> INSTRUCTIONS TO FOLLOW
Copy out the entire listing below, line for line, without changing a single character.

[Location data for words and elements]
## START
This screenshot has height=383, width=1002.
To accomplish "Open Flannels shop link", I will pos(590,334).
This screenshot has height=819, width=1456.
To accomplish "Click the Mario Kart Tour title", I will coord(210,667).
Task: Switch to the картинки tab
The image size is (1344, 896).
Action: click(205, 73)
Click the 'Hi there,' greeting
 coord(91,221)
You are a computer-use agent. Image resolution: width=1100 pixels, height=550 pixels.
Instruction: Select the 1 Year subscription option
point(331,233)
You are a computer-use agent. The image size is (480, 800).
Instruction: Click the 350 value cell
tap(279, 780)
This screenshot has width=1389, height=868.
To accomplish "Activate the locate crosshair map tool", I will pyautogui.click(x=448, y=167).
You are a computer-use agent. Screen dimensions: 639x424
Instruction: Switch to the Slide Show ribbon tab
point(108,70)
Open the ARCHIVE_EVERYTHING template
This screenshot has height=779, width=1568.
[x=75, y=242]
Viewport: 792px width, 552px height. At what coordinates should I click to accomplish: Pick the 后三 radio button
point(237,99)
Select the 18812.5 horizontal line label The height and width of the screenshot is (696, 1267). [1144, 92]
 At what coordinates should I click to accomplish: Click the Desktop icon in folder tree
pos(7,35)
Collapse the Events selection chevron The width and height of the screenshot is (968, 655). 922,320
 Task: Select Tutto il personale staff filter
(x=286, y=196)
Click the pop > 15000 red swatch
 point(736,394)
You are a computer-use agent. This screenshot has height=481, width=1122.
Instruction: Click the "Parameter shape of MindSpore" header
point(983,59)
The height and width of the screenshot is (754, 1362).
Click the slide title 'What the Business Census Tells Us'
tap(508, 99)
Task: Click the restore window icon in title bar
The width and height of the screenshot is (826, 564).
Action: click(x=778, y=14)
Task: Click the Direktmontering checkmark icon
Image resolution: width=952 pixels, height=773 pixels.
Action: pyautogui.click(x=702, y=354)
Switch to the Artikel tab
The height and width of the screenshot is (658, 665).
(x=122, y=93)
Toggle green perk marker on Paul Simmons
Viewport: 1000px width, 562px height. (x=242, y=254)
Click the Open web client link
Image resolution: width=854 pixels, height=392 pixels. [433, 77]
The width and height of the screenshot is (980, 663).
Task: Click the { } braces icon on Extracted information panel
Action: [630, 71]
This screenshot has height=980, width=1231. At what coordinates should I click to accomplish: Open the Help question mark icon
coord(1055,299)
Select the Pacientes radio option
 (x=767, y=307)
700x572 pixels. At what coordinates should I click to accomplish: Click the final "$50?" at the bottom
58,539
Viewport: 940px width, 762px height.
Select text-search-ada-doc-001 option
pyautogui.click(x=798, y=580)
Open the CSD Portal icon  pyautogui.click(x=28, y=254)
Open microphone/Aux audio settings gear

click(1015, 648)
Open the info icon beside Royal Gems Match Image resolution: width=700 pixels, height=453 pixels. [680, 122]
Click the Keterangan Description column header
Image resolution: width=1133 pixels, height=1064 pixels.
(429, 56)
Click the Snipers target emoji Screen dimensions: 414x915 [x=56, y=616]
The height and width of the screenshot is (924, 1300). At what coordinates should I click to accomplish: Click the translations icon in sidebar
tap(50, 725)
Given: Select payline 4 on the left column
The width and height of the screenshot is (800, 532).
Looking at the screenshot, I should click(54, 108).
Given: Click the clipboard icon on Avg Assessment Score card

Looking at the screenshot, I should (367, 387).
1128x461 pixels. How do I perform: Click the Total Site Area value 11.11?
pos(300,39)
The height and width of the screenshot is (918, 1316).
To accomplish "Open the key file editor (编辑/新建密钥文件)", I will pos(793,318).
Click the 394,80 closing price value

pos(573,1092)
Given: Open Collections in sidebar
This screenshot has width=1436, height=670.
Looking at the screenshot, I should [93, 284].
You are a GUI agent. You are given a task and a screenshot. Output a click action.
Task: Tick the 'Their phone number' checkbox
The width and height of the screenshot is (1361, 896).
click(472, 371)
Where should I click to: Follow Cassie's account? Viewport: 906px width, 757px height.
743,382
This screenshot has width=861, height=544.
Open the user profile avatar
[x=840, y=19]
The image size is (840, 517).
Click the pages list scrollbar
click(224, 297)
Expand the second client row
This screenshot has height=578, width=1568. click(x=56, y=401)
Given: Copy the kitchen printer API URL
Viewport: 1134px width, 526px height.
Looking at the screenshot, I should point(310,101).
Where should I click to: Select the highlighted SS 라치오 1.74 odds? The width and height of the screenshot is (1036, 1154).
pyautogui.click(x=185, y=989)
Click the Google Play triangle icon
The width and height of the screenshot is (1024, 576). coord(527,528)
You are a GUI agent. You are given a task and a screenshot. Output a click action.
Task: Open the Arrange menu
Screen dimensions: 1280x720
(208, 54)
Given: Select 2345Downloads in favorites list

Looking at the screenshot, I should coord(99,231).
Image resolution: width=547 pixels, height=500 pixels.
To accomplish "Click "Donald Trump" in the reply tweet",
## END
> RESPONSE BELOW
This screenshot has height=383, width=1002.
To accomplish "Open Flannels shop link", I will pos(590,334).
This screenshot has height=819, width=1456.
To accomplish "Click the Mario Kart Tour title", I will coord(210,667).
Task: Switch to the картинки tab
The image size is (1344, 896).
Action: click(205, 73)
Click the 'Hi there,' greeting
 coord(91,221)
You are a computer-use agent. Image resolution: width=1100 pixels, height=550 pixels.
Instruction: Select the 1 Year subscription option
point(331,233)
You are a computer-use agent. The image size is (480, 800).
Instruction: Click the 350 value cell
tap(279, 780)
This screenshot has width=1389, height=868.
To accomplish "Activate the locate crosshair map tool", I will pyautogui.click(x=448, y=167).
You are a computer-use agent. Screen dimensions: 639x424
Instruction: Switch to the Slide Show ribbon tab
point(108,70)
Open the ARCHIVE_EVERYTHING template
This screenshot has height=779, width=1568.
[x=75, y=242]
Viewport: 792px width, 552px height. At what coordinates should I click to accomplish: Pick the 后三 radio button
point(237,99)
Select the 18812.5 horizontal line label The height and width of the screenshot is (696, 1267). [1144, 92]
 At what coordinates should I click to accomplish: Click the Desktop icon in folder tree
pos(7,35)
Collapse the Events selection chevron The width and height of the screenshot is (968, 655). 922,320
 Task: Select Tutto il personale staff filter
(x=286, y=196)
Click the pop > 15000 red swatch
 point(736,394)
You are a computer-use agent. This screenshot has height=481, width=1122.
Instruction: Click the "Parameter shape of MindSpore" header
point(983,59)
The height and width of the screenshot is (754, 1362).
Click the slide title 'What the Business Census Tells Us'
tap(508, 99)
Task: Click the restore window icon in title bar
The width and height of the screenshot is (826, 564).
Action: click(x=778, y=14)
Task: Click the Direktmontering checkmark icon
Image resolution: width=952 pixels, height=773 pixels.
Action: pyautogui.click(x=702, y=354)
Switch to the Artikel tab
The height and width of the screenshot is (658, 665).
(x=122, y=93)
Toggle green perk marker on Paul Simmons
Viewport: 1000px width, 562px height. (x=242, y=254)
Click the Open web client link
Image resolution: width=854 pixels, height=392 pixels. [433, 77]
The width and height of the screenshot is (980, 663).
Task: Click the { } braces icon on Extracted information panel
Action: [630, 71]
This screenshot has height=980, width=1231. At what coordinates should I click to accomplish: Open the Help question mark icon
coord(1055,299)
Select the Pacientes radio option
 (x=767, y=307)
700x572 pixels. At what coordinates should I click to accomplish: Click the final "$50?" at the bottom
58,539
Viewport: 940px width, 762px height.
Select text-search-ada-doc-001 option
pyautogui.click(x=798, y=580)
Open the CSD Portal icon  pyautogui.click(x=28, y=254)
Open microphone/Aux audio settings gear

click(1015, 648)
Open the info icon beside Royal Gems Match Image resolution: width=700 pixels, height=453 pixels. [680, 122]
Click the Keterangan Description column header
Image resolution: width=1133 pixels, height=1064 pixels.
(429, 56)
Click the Snipers target emoji Screen dimensions: 414x915 [x=56, y=616]
The height and width of the screenshot is (924, 1300). At what coordinates should I click to accomplish: Click the translations icon in sidebar
tap(50, 725)
Given: Select payline 4 on the left column
The width and height of the screenshot is (800, 532).
Looking at the screenshot, I should click(54, 108).
Given: Click the clipboard icon on Avg Assessment Score card

Looking at the screenshot, I should (367, 387).
1128x461 pixels. How do I perform: Click the Total Site Area value 11.11?
pos(300,39)
The height and width of the screenshot is (918, 1316).
To accomplish "Open the key file editor (编辑/新建密钥文件)", I will pos(793,318).
Click the 394,80 closing price value

pos(573,1092)
Given: Open Collections in sidebar
This screenshot has width=1436, height=670.
Looking at the screenshot, I should [93, 284].
You are a GUI agent. You are given a task and a screenshot. Output a click action.
Task: Tick the 'Their phone number' checkbox
The width and height of the screenshot is (1361, 896).
click(472, 371)
Where should I click to: Follow Cassie's account? Viewport: 906px width, 757px height.
743,382
This screenshot has width=861, height=544.
Open the user profile avatar
[x=840, y=19]
The image size is (840, 517).
Click the pages list scrollbar
click(224, 297)
Expand the second client row
This screenshot has height=578, width=1568. click(x=56, y=401)
Given: Copy the kitchen printer API URL
Viewport: 1134px width, 526px height.
Looking at the screenshot, I should point(310,101).
Where should I click to: Select the highlighted SS 라치오 1.74 odds? The width and height of the screenshot is (1036, 1154).
pyautogui.click(x=185, y=989)
Click the Google Play triangle icon
The width and height of the screenshot is (1024, 576). coord(527,528)
You are a GUI agent. You are given a task and a screenshot. Output a click action.
Task: Open the Arrange menu
Screen dimensions: 1280x720
(208, 54)
Given: Select 2345Downloads in favorites list

Looking at the screenshot, I should coord(99,231).
Image resolution: width=547 pixels, height=500 pixels.
To accomplish "Click "Donald Trump" in the reply tweet",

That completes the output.